Analysis of differentially expressed (DE) miRNAs and their target gene prediction

Differential expression of miRNAs in the SCI+EA group and the SCI group, was assessed using the Ebseq 2.0 package (40) (P<0.05; |log2 FC|>1, where FC indicates fold change). MiRanda (http://miranda.org.uk/) (41) and RNAhybrid (https://bibiserv.cebitec.uni-bielefeld.de/rnahybrid) (42) software was used to predict the target genes of the DE miRNAs. Overlapping genes from RNAhybrid (energy <-25) and MiRanda (score ≥150; energy <-20) were considered as potential targets of miRNAs. Finally, an integrated mRNA-miRNA interaction network was constructed using Cytoscape software (43) (version 3.5.1).

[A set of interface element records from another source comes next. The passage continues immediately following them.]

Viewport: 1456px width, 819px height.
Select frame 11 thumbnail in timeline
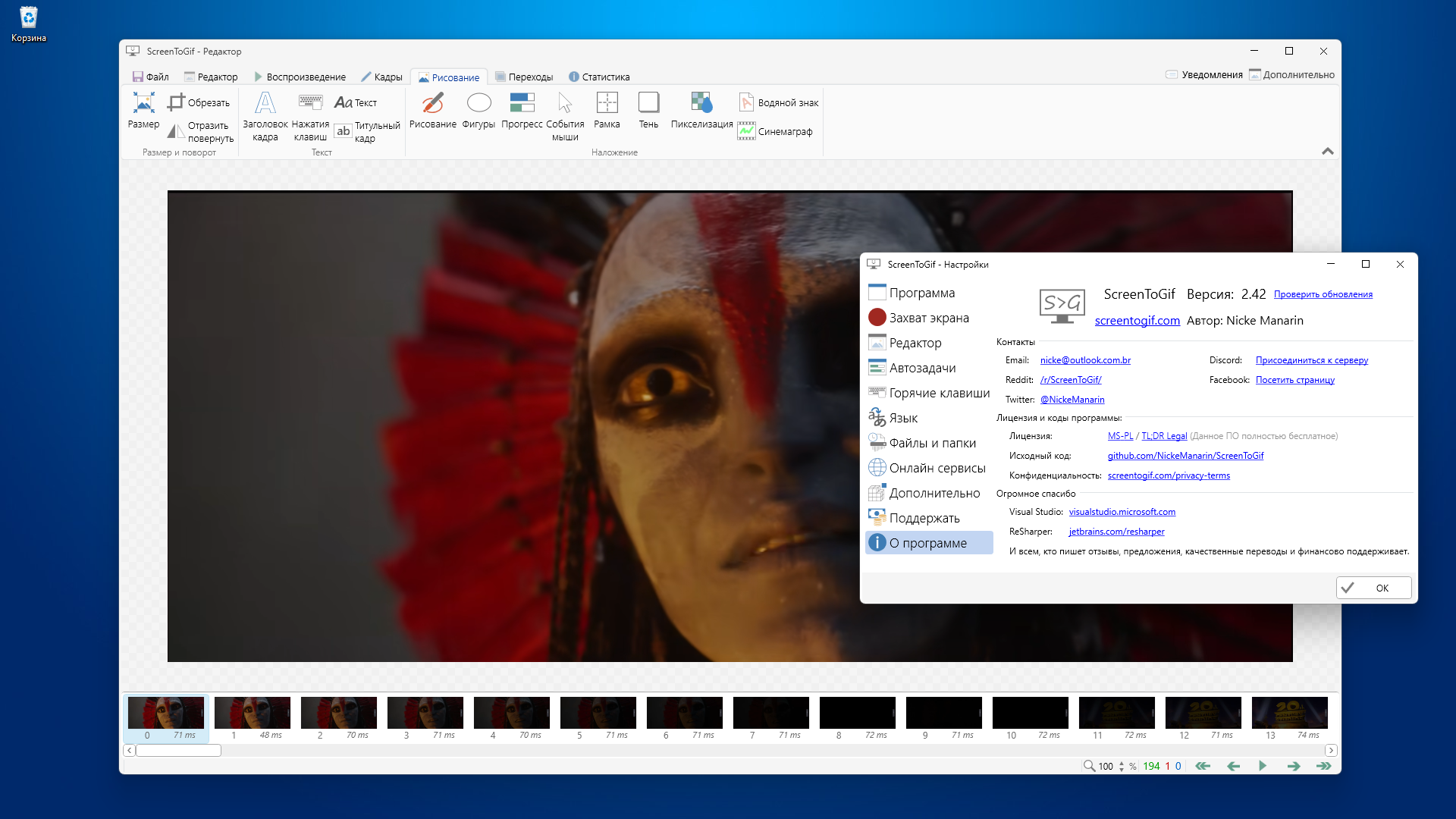pyautogui.click(x=1116, y=713)
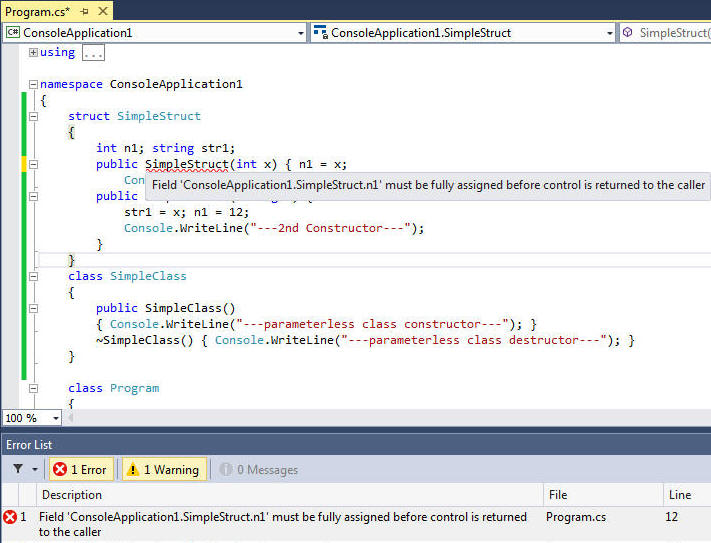Click the red error icon in the error row
711x543 pixels.
pyautogui.click(x=10, y=517)
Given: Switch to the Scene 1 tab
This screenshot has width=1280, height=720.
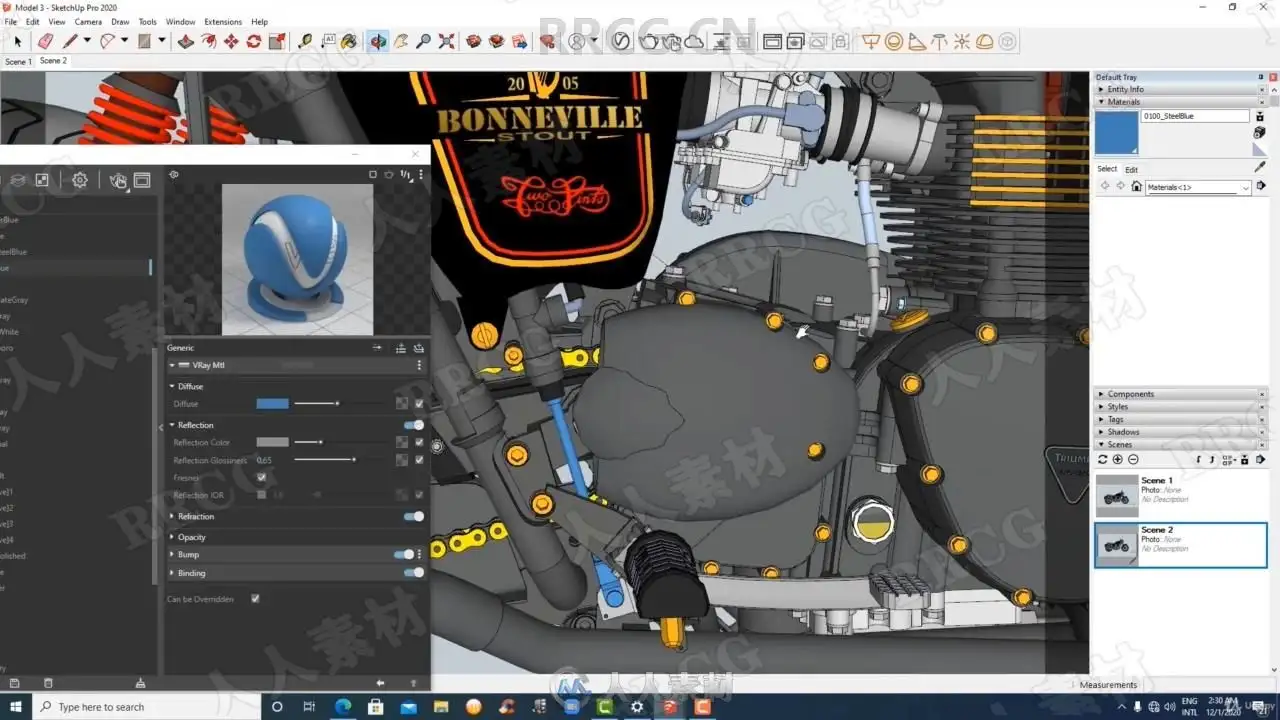Looking at the screenshot, I should 18,62.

Gene Ontology (GO) and Kyoto Encyclopedia of Genes and Genomes (KEGG) analysis

GO (http://geneontology.org/) analysis, including molecular function, biological process, and cellular component assignment, was conducted to evaluate the functions of the screened targets. Pathway enrichment analysis of the miRNA targets was carried out using KEGG (http://www.genome.jp/kegg/) analysis. P<0.05 was considered to indicate a statistically significant difference.

RT-qPCR

Total RNA was isolated from the spinal cords of rats in the SCI and SCI+EA groups 21 days after SCI using TRIzol® reagent (Invitrogen; Thermo Fisher Scientific, Inc.) and reverse transcribed into cDNA using the RevertAid™ First-Strand cDNA Synthesis kit (Thermo Fisher Scientific, Inc.), as per the manufacturer's instructions. Gene-specific RT primers were used for each miRNA.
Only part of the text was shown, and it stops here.